I used to see the results in the previous version of CUDA (5.5). Now, all I get is a bunch of zeros.

Any advice or suggestions are greatly appreciated.

Warm regards,
Sam V

The default compute capability setting in CUDA 6.5 is cc2.0. I think in CUDA 5.5 it was still cc1.0. For your GPU you need to add something like -arch=sm_12 to your nvcc call.

You may want to learn how to add proper cuda error checking to your programs, also.

Thanks hadschi118. Add the architecture flags solved the issue. I did not realize that compute_11-13 and sm_11-13 are deprecated in v6.5 and support for these will be removed in future releases. Appreciate your inputs. Problem solved!
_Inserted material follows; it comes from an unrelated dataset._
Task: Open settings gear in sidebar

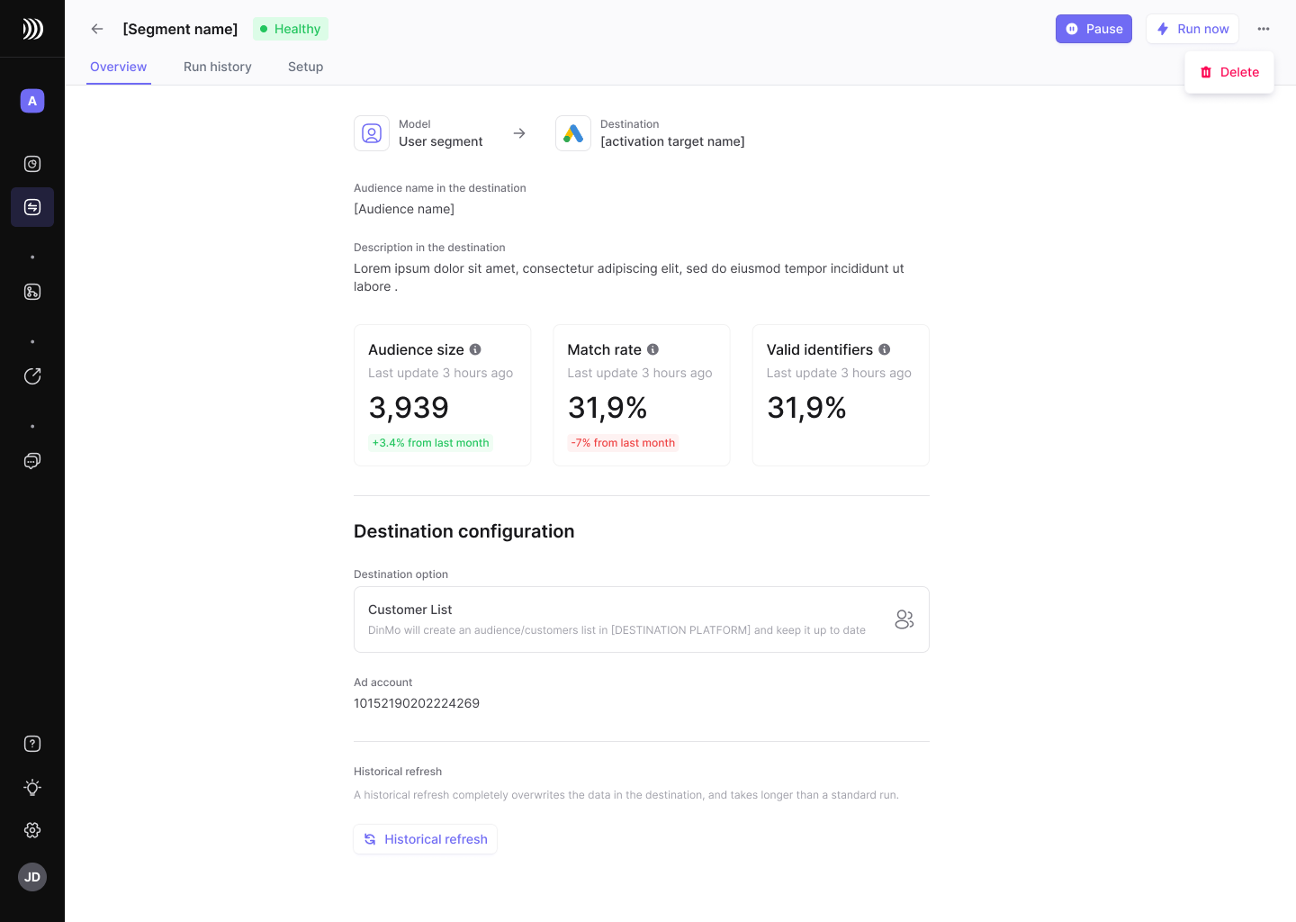Action: (32, 830)
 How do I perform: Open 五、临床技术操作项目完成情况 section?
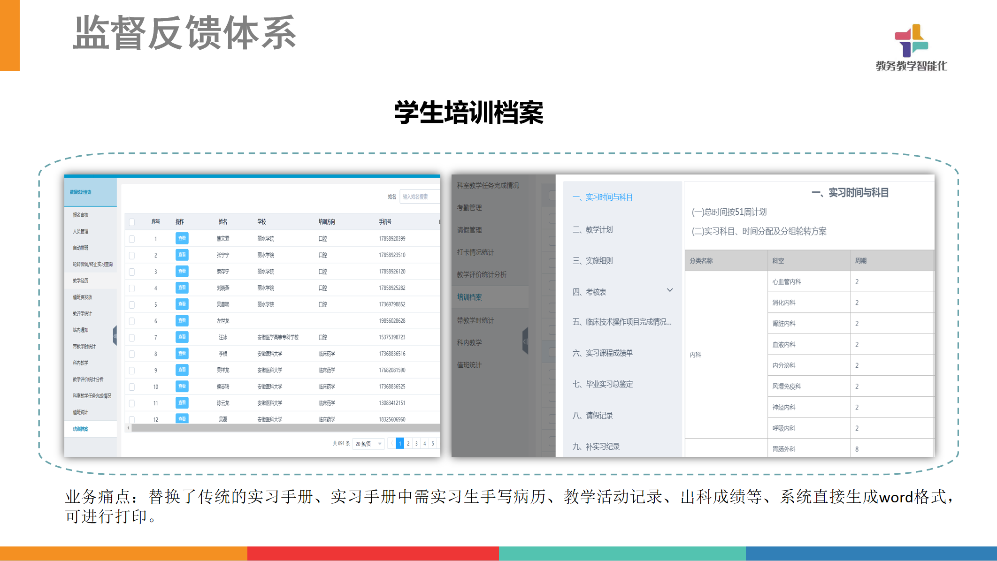[622, 322]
txbob, I am not sure what you mean. Please clarify and expand on your response so that people like me can understand. I am a newbie and have not yet come to stage to do full fledged debugging/error checking.

google this:

proper cuda error checking

read the first hit

With proper error checking, your program upon execution would return a message “invalid device function” which, with a little bit of experience, is immediately recognizable as an issue usually relating to a mismatch of the architecture the code was compiled for with the architecture of the GPU you are running on.
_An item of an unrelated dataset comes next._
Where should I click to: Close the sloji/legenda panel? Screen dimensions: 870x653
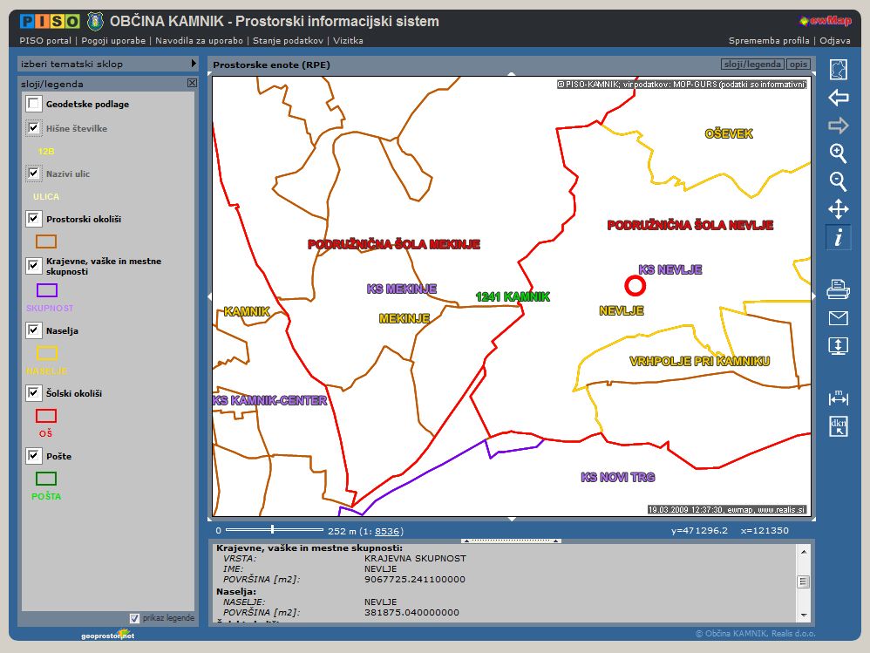[x=192, y=83]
But apart from that, it is a useful debugging technique and will allow you to zero in on many more problems than what can be ascertained from “my program didn’t return the correct results”.

You can also run your programs with cuda-memcheck for a quick test.
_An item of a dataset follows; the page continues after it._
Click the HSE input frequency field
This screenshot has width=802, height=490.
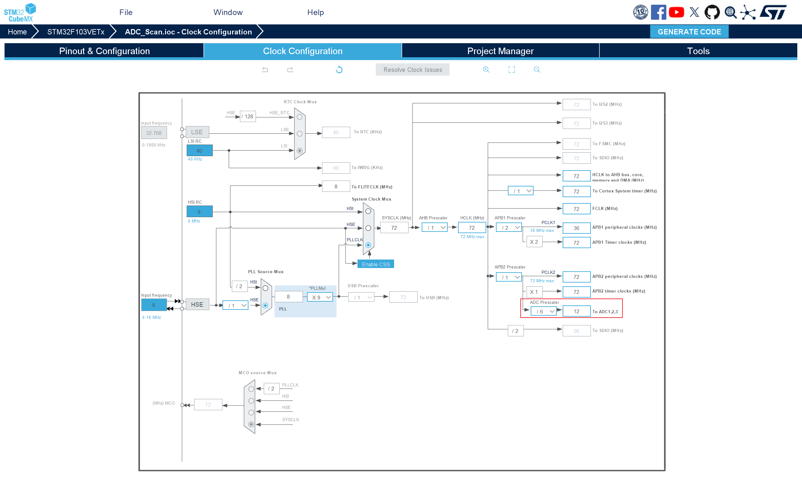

Thanks txbob, I appreciate your suggestions. I am picking up as I go along. Till now, I have been using rudimentary debugging techniques. But I think for CUDA, its a notch deeper - and I will take some time to warm up to the skills required. I would also be glad if you can point to a resource (website/article/guide) that tells to how one should debug CUDA applications (maybe using something like Nsight). I am having trouble find a concise guide for beginners.

There are lots of resources. google is your friend. There are the nvidia docs at docs.nvidia.com

There are plenty of resources avaialable via GTC express (gputechconf.com, and begin discovering what is there, it is searchable). Finally there are even youtube walkthroughs.

Thanks txbob. Appreciate your suggestions.